CONSIGNE A: Dans l'article sur les vacances d'été dans le Sud, relevez toutes les régions touristiques citées comme ravagées par les flammes.
CONSIGNE B: D'après l'article sur les vacances d'été dans le Sud, pourquoi François Gemenne dit-il qu'il ne faut plus voir les records de température comme des anomalies ? Répondez en une à trois phrases.

Les vacances d’été dans le Sud, bientôt une pratique du passé? « On est au début d’un changement majeur »

Noé Spies
Noé Spies Journaliste au Vif

Les records de température et les incendies qui font rage dans le bassin méditerranéen questionnent nos habitudes de voyage. Partir en vacances dans le sud de l’Europe en été, une histoire qui appartiendra bientôt au passé ? Analyse avec les spécialistes des questions climatiques François Gemenne et François Massonnet.

Rhodes, Corfou, Sicile, Croatie… Autant de régions touristiques très prisées du sud de l’Europe qui sont actuellement ravagées par les flammes. Avec des températures qui affolent le mercure de jour en jour. Dès lors, une question : les habitudes touristiques vont (doivent)-t-elles drastiquement changer ? Décryptage des enjeux en cinq questions avec le chercheur François Gemenne (Giec, ULiège, FNRS), spécialiste des politiques d’adaptation au réchauffement climatique, et le climatologue François Massonnet (UCLouvain, FNRS).

1. Les records de température dans le Sud deviennent-ils la norme?

François Massonnet : « Effectivement, le danger est que ces records instaurent une nouvelle norme. On a tendance à oublier ce qu’est un été normal. Notre référentiel est en train de changer. En principe, il n’est pas anormal qu’un été soit pluvieux, comme actuellement en Belgique. Or, on sort de cinq étés consécutifs -hormis 2021- avec des événements de chaleur extrême. »

François Gemenne : « Les records sont des manifestations du changement climatique, mais il ne faut plus les considérer comme des anomalies. Car ils obéissent à une logique physique implacable. Le niveau de la température est déterminé par la concentration de gaz à effet de serre. Ces derniers ont une durée de vie très longue dans l’atmosphère. Il s’agit d’un problème d’accumulation. Tant qu’on n’atteint pas la neutralité carbone, le niveau de concentration et les températures continueront à monter. C’est un peu comme si vous laissiez le robinet de votre baignoire ouvert, et que vous vous alarmiez chaque matin que le niveau de l’eau dans votre salle de bain est plus haut que le jour précédent. »

2. Quelles sont les causes principales?

François Massonnet : « Le départ des feux est favorisé par des conditions très sèches et chaudes. Ces éléments sont réunis dans le sud de l’Europe. Quand la température mondiale est à +1.1°C, des hausses locales peuvent atteindre de +4° à +8°C. Lorsque le sol est soumis à des stress thermiques, il s’assèche, et les conditions sont alors réunies pour les incendies. Il faut aussi des événements non climatiques, et donc un départ de feu, et du vent. Mais le changement climatique fait clairement pencher la balance en faveur d’une augmentation de ce genre d’événements. »  

3. Pourquoi les incendies se déclenchent-ils de façon coordonnée dans différents pays?

François Gemenne : « Si certains feux sont accidentels, beaucoup d’autres sont d’origine criminelle. Le fait de voir un incendie en Grèce ou en Italie incite probablement d’autres pyromanes à faire de même. Ensuite, les conditions climatiques extrêmes permettent que les incendies se propagent rapidement. »

DONNÉES RECUEILLIES:
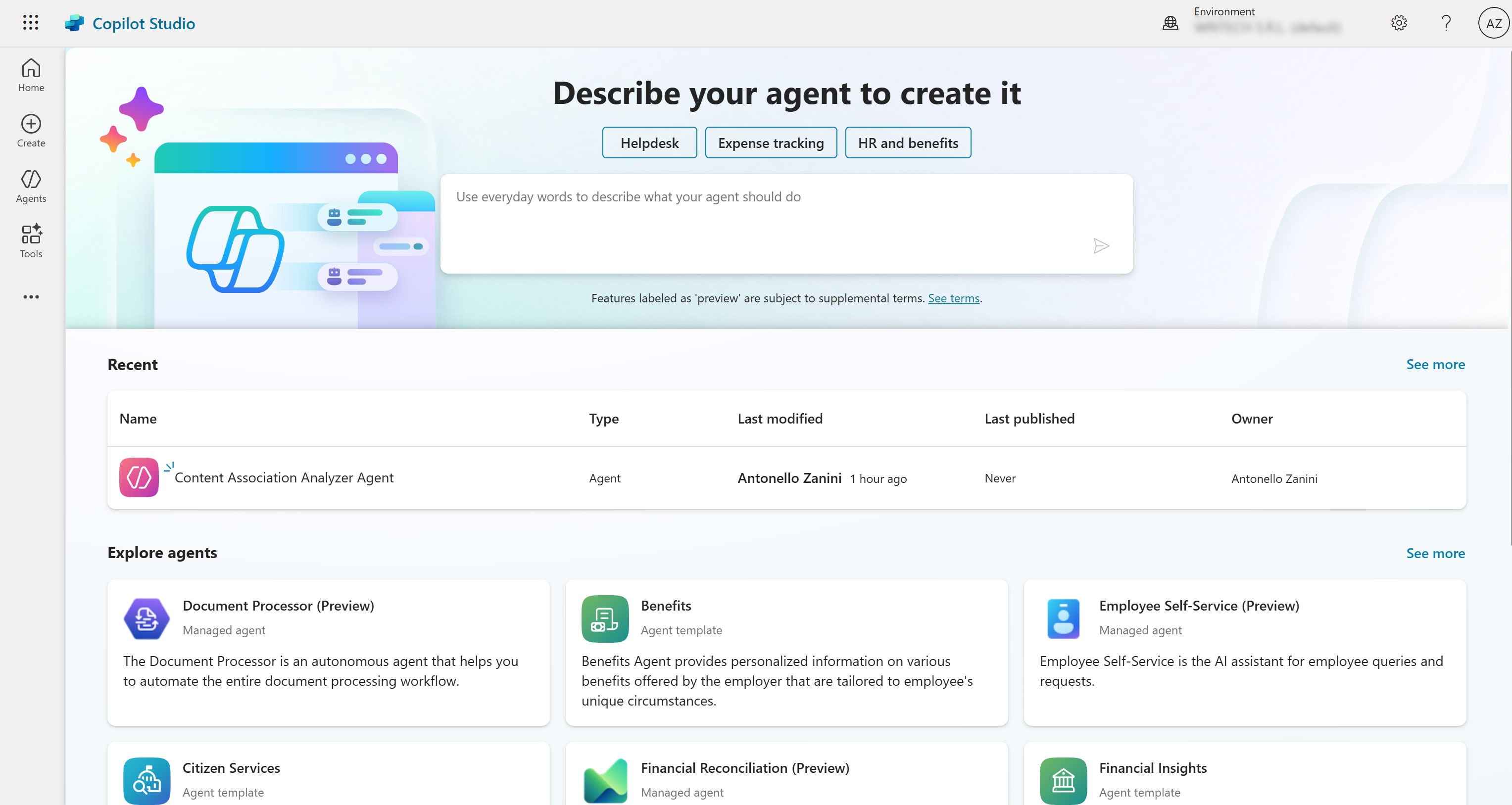
Task: Select the Helpdesk suggestion
Action: 649,142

BONNE RÉPONSE A: Rhodes, Corfou, Sicile, Croatie.

BONNE RÉPONSE B: Ils suivent une logique physique implacable : la température dépend de la quantité de gaz à effet de serre, qui restent très longtemps dans l'atmosphère et s'accumulent. Tant qu'on n'atteint pas la neutralité carbone, cette quantité et les températures continueront à monter.